» **Problem statement**:
Report each line below that carries the word "Open".

━━━━━ Data supplied

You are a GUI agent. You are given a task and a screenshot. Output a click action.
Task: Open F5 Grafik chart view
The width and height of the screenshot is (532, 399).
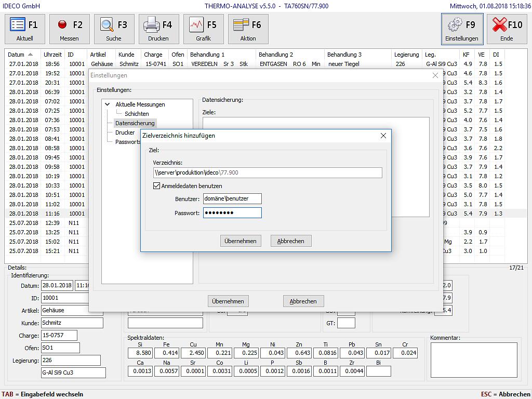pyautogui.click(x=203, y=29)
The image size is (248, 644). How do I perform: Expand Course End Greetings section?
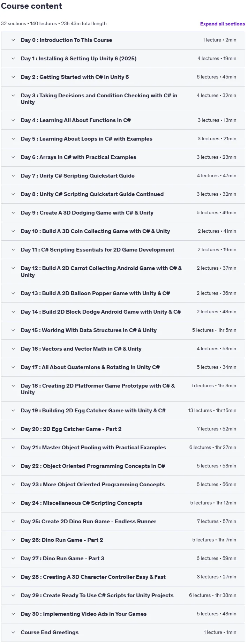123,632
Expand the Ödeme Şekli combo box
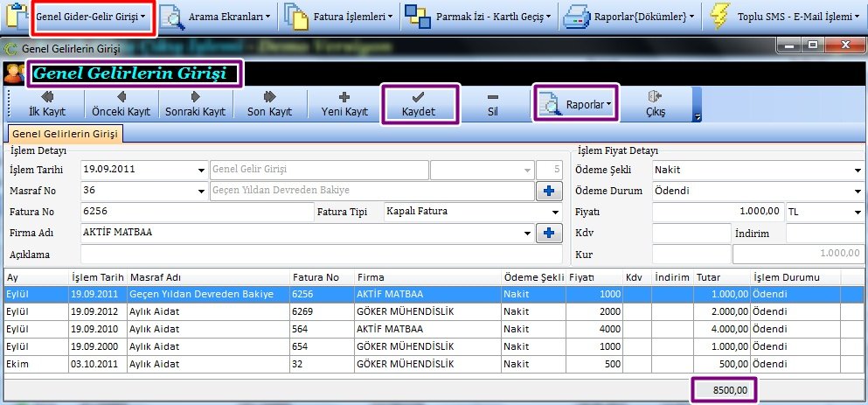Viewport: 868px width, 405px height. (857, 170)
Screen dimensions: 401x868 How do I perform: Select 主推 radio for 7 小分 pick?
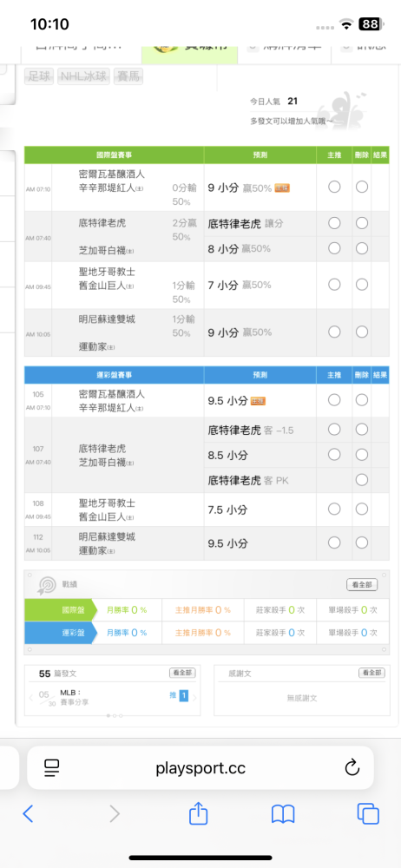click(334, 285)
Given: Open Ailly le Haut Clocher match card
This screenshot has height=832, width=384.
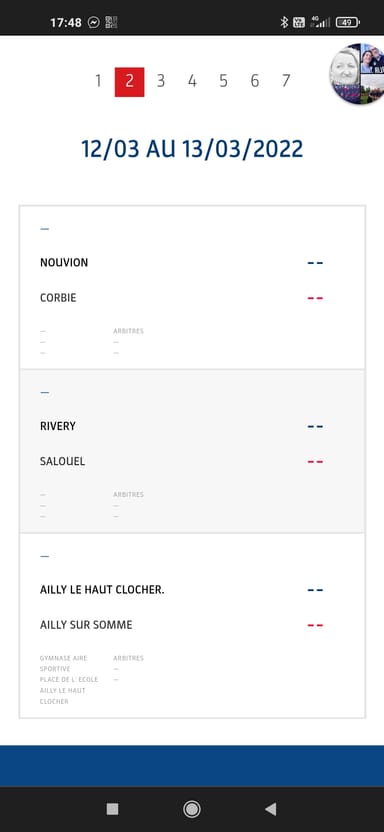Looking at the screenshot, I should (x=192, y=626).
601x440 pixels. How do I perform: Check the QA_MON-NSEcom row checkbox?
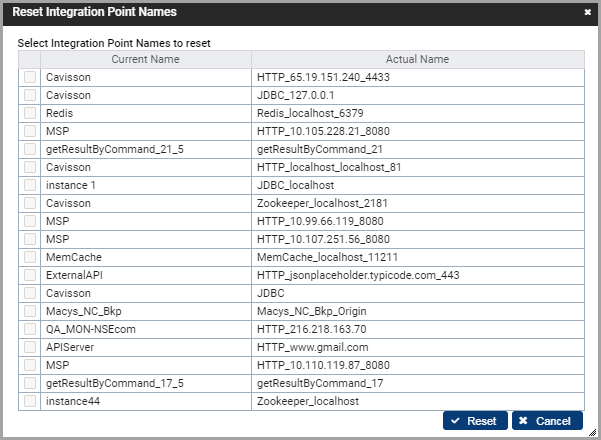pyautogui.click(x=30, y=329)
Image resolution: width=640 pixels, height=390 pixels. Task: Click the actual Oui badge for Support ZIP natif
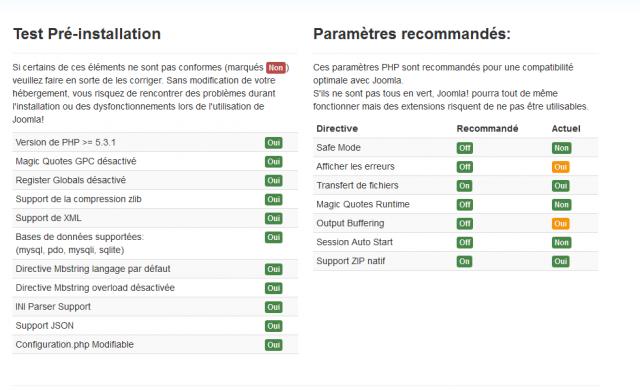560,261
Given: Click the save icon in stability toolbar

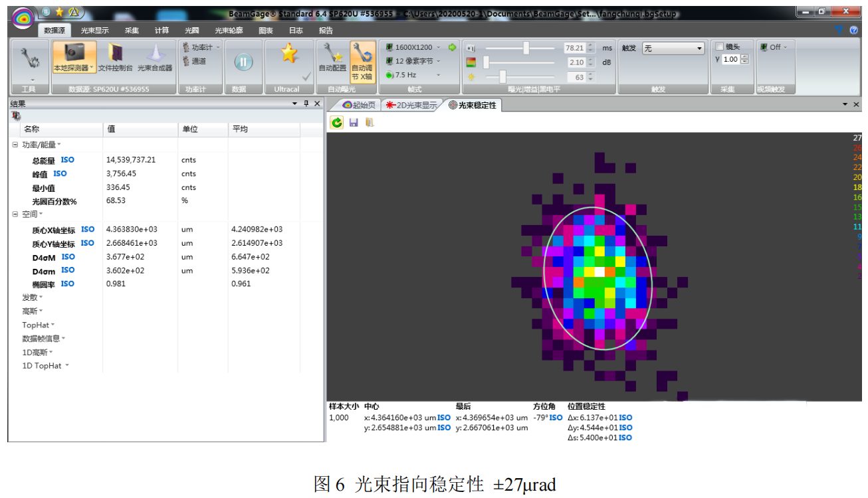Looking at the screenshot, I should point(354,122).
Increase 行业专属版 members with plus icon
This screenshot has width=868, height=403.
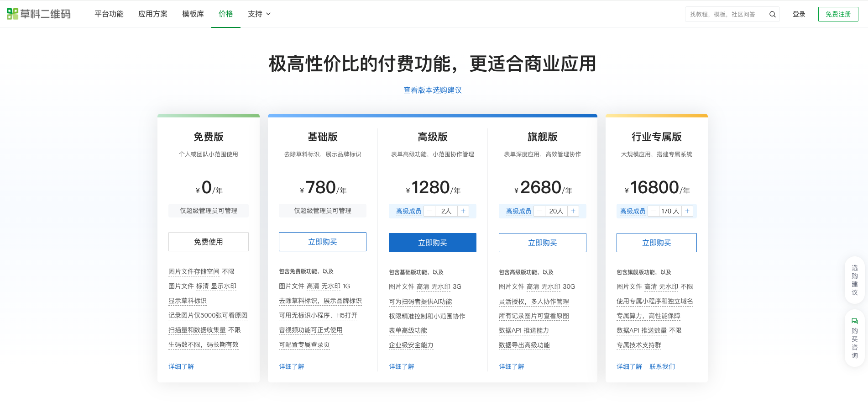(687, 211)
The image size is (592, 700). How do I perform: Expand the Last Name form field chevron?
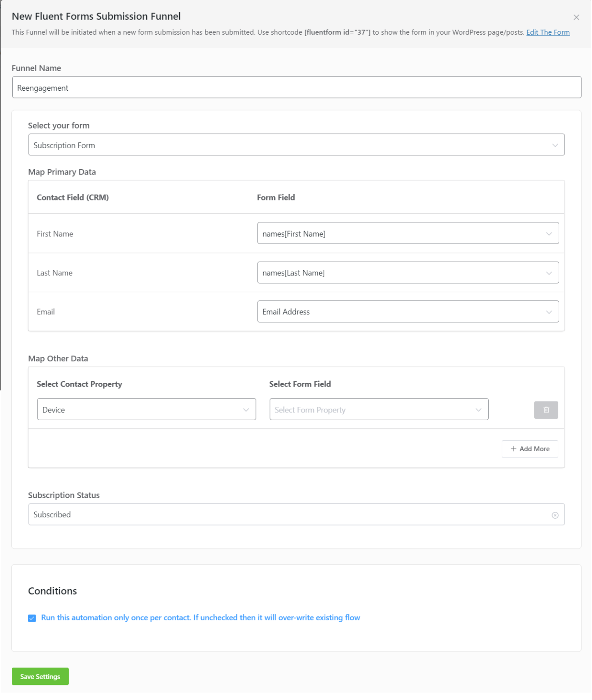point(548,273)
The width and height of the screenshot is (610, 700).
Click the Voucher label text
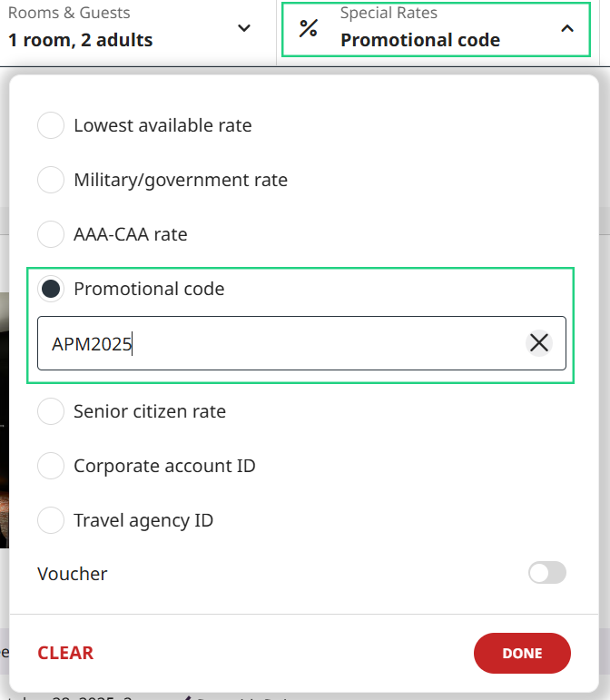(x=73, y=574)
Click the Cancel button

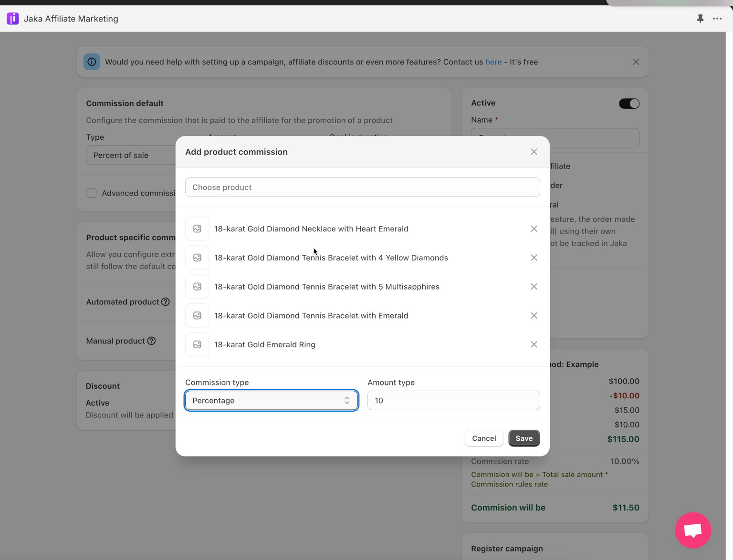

━━━━━━━━━━

» **Response area**:
Task: Open F5 Grafik chart view
Given: Open Ailly le Haut Clocher match card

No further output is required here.